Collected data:
■ ■ ■ ■ ■ ■ ■

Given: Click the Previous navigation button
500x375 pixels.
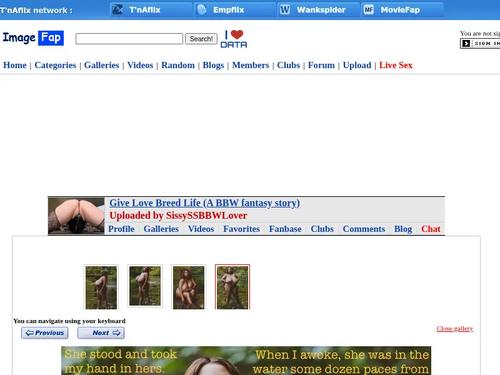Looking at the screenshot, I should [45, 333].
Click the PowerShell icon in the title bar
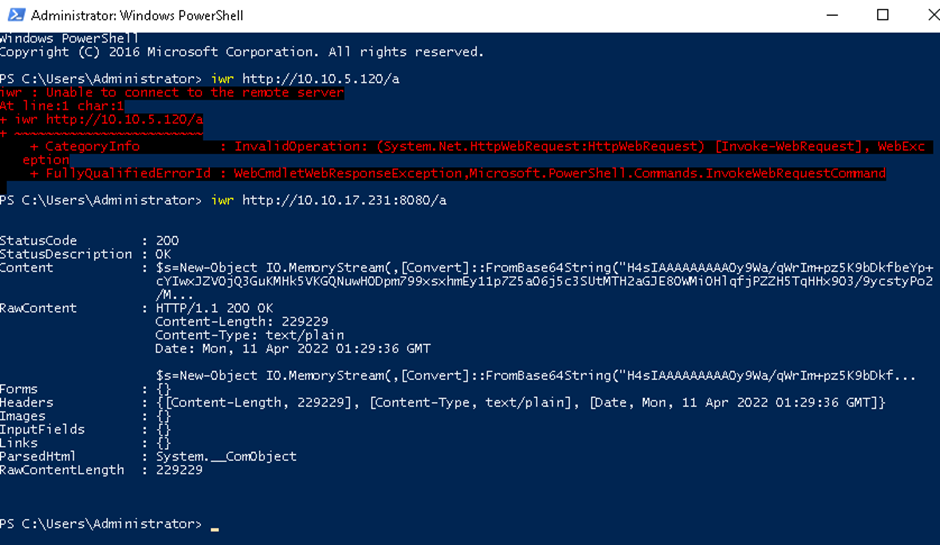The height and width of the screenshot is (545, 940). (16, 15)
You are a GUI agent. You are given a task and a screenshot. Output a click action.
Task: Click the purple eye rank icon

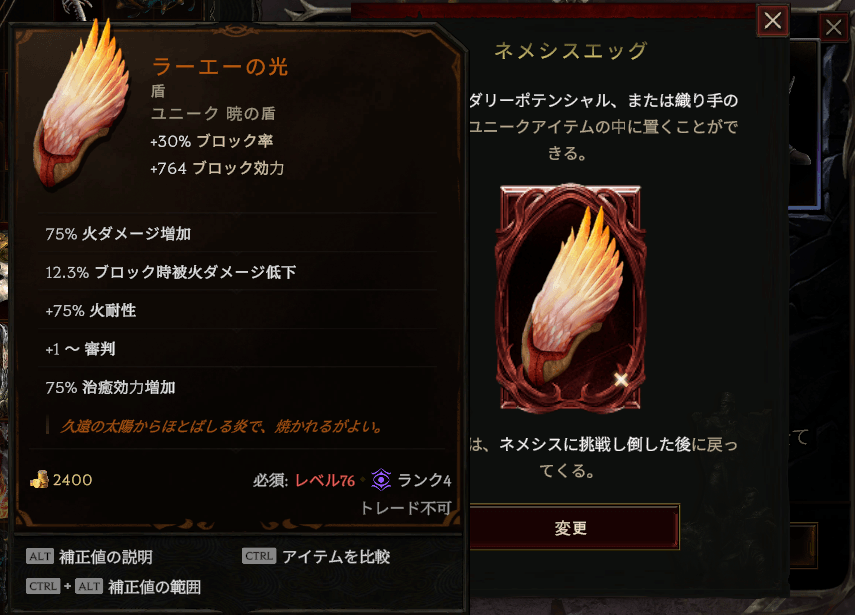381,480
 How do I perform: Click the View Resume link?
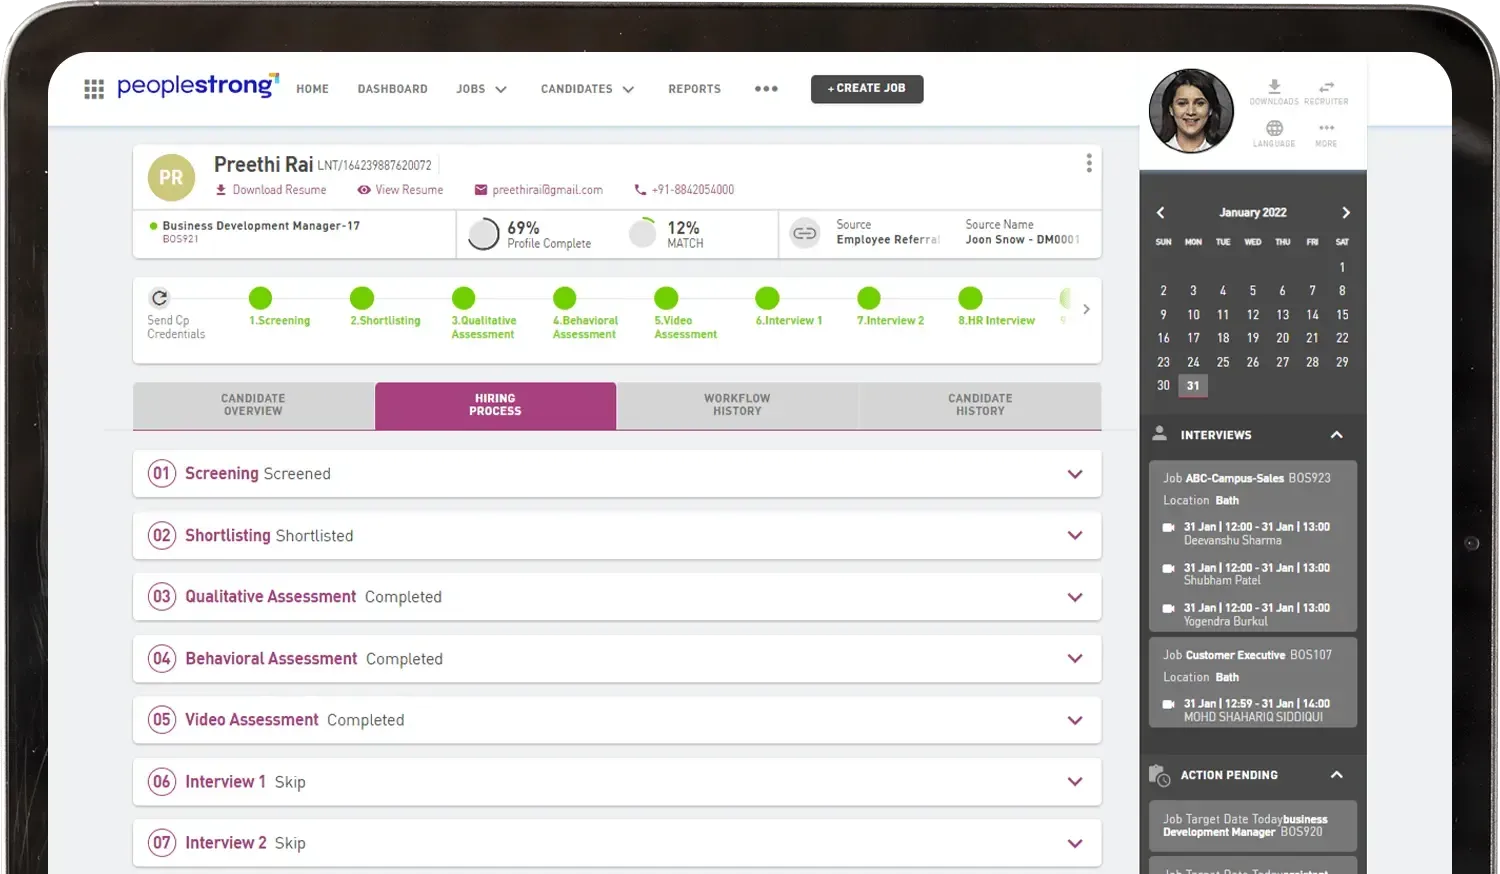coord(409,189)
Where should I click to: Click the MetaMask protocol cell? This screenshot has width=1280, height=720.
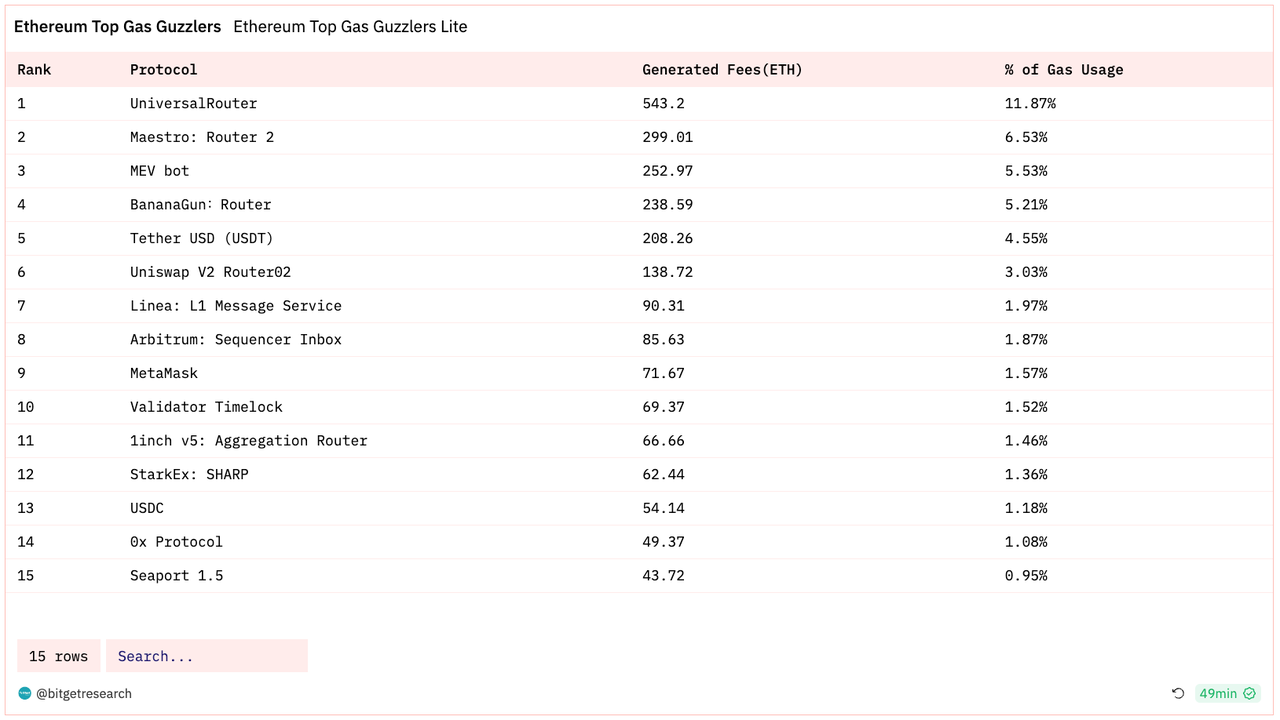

■ ■ ■ ■ ■ ■ ■

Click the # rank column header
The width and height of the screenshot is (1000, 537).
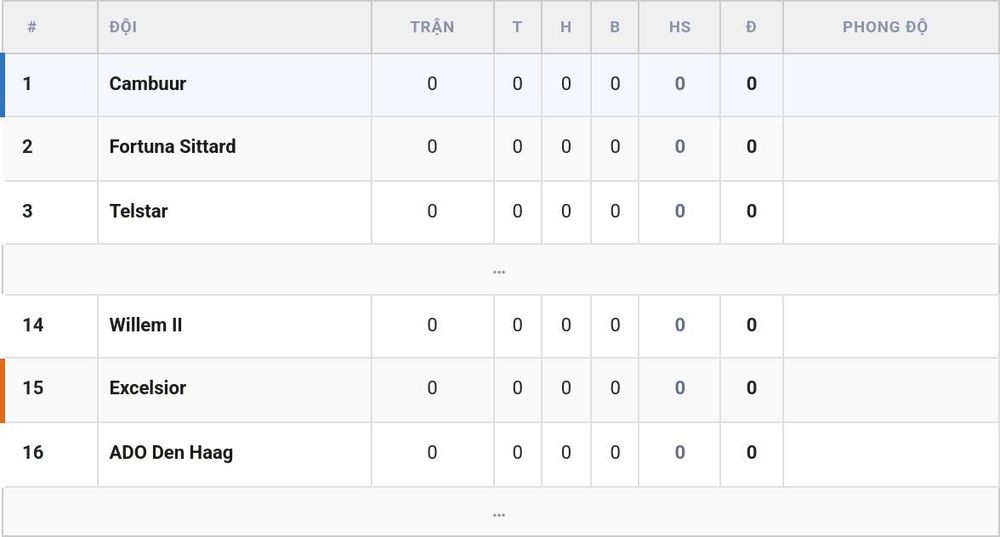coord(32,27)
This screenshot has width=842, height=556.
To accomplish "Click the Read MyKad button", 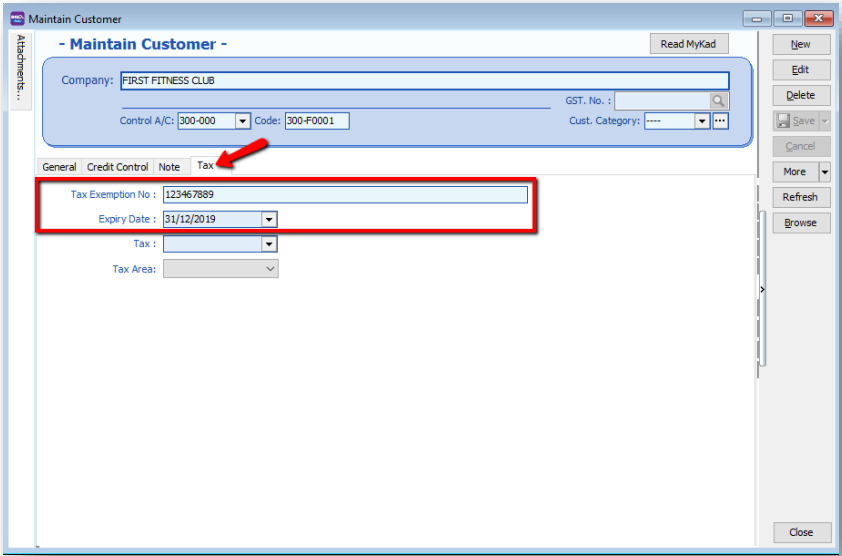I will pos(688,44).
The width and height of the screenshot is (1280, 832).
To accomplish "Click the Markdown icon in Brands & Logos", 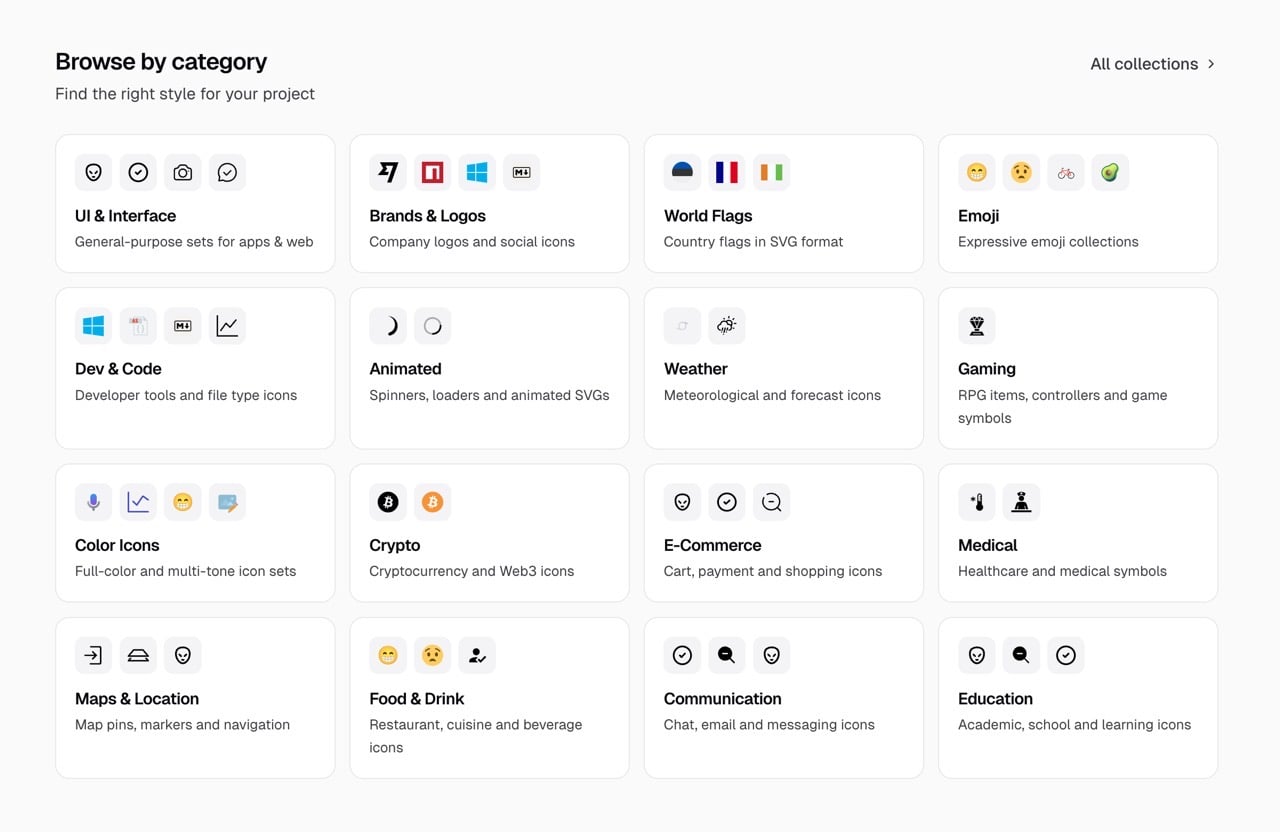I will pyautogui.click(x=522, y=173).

■ ■ ■ ■ ■ ■ ■

**YOUR TASK:**
The reply should hold exactly the lines above, starting at the line with "Given: Click the Previous navigation button" and ending at the line with "You are a GUI", and no pictures.

**RESULT BELOW:**
Given: Click the Previous navigation button
500x375 pixels.
Looking at the screenshot, I should [45, 333].
Click the PowerShell icon in the title bar
The height and width of the screenshot is (545, 940). (16, 15)
You are a GUI agent. You are given a task and a screenshot. Output a click action.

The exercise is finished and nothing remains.